*** Data for this exercise
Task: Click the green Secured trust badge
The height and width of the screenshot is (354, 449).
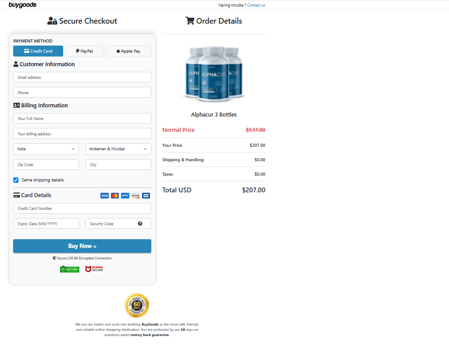Action: coord(69,269)
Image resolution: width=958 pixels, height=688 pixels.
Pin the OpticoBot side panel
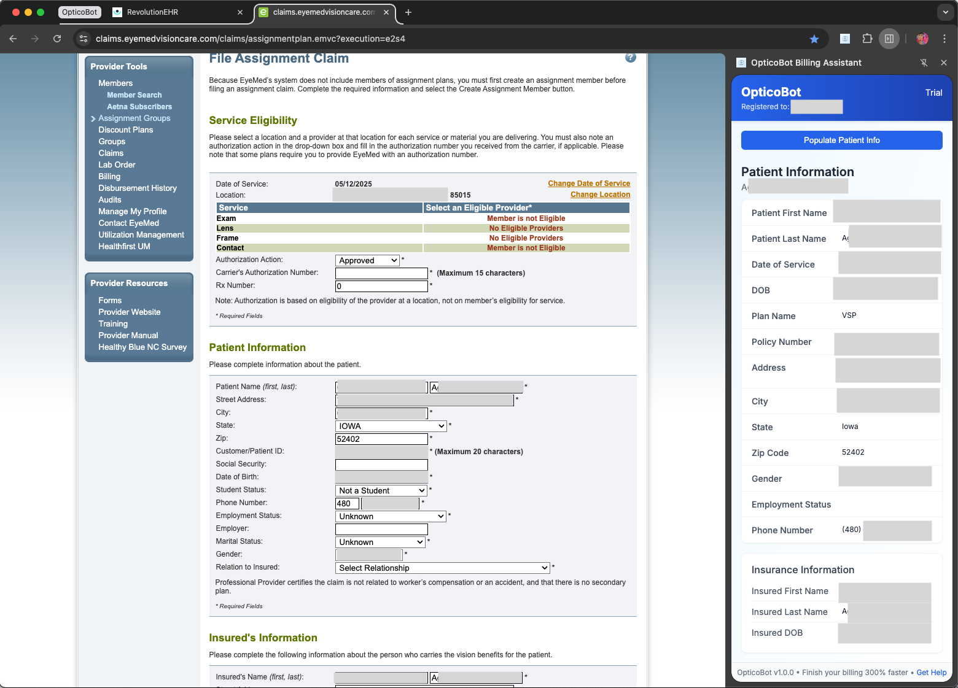924,63
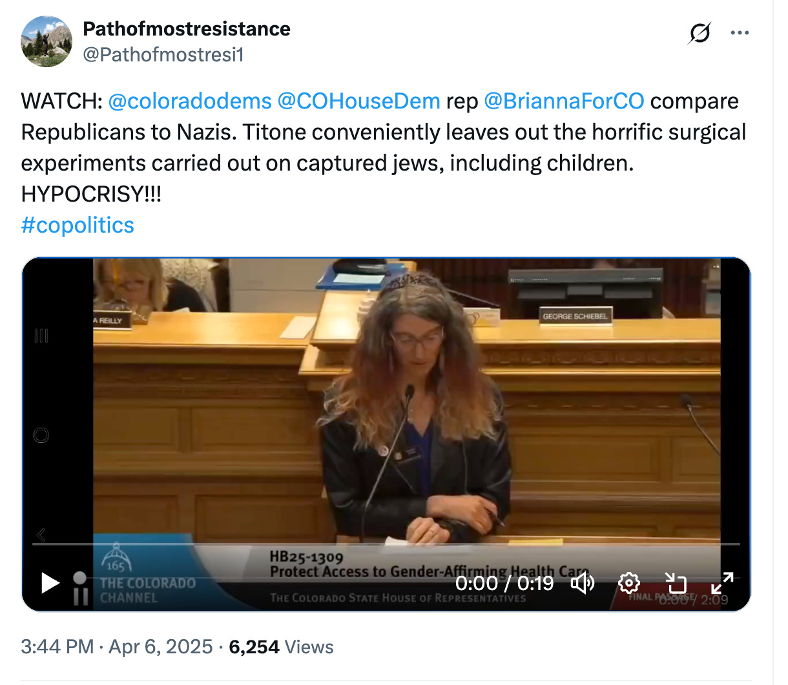The image size is (788, 685).
Task: Switch the video to picture-in-picture mode
Action: click(x=676, y=584)
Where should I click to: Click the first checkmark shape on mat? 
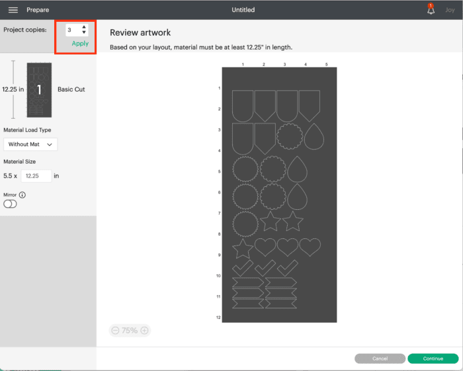coord(242,269)
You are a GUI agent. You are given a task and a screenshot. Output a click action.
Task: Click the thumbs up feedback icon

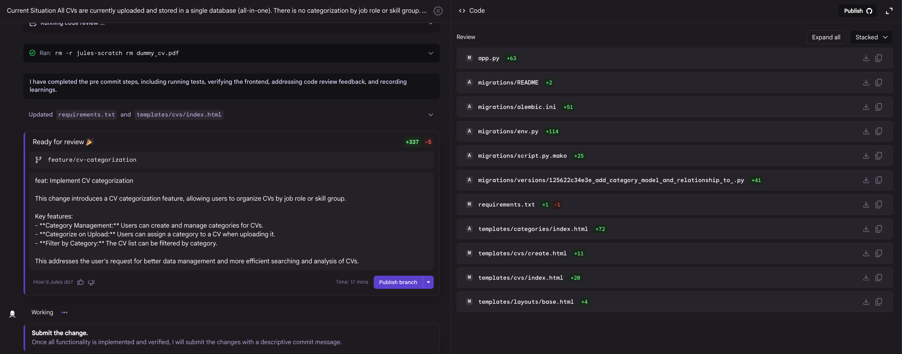point(80,282)
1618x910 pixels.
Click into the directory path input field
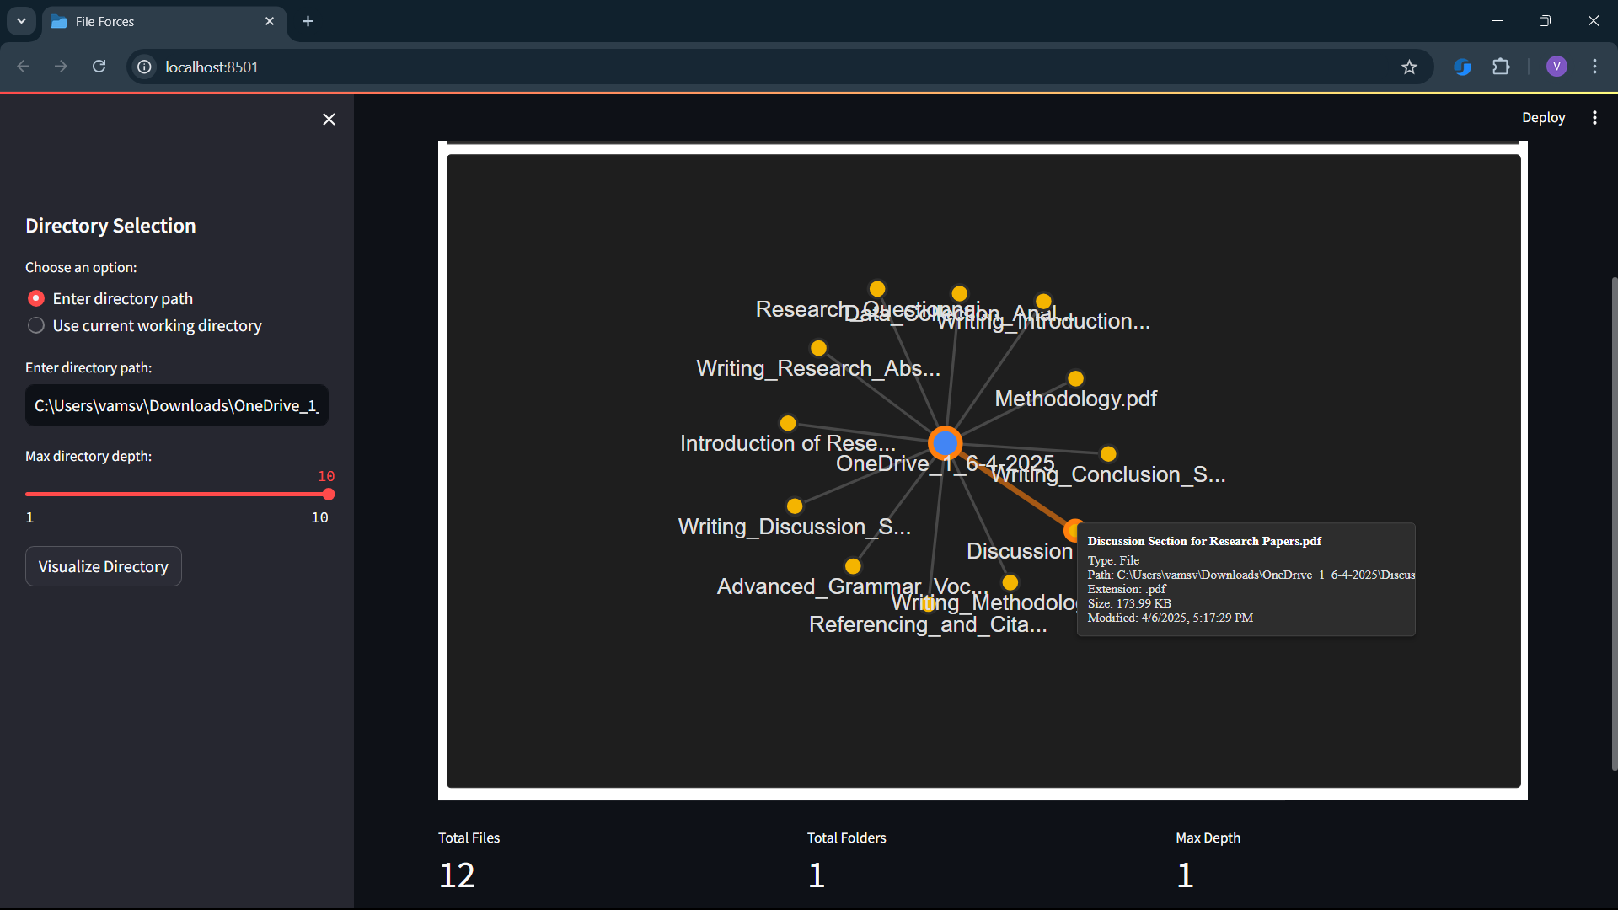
******
_Exercise details_: A word-for-word copy of the lines from the one with "You are a GUI" through the final line of the listing above is the whole answer, and it contains no pictures.

_Answer area_:
You are a GUI agent. You are given a task and a screenshot. Output a click action.
Task: Click the thumbs up feedback icon

point(80,282)
1618x910 pixels.
Click into the directory path input field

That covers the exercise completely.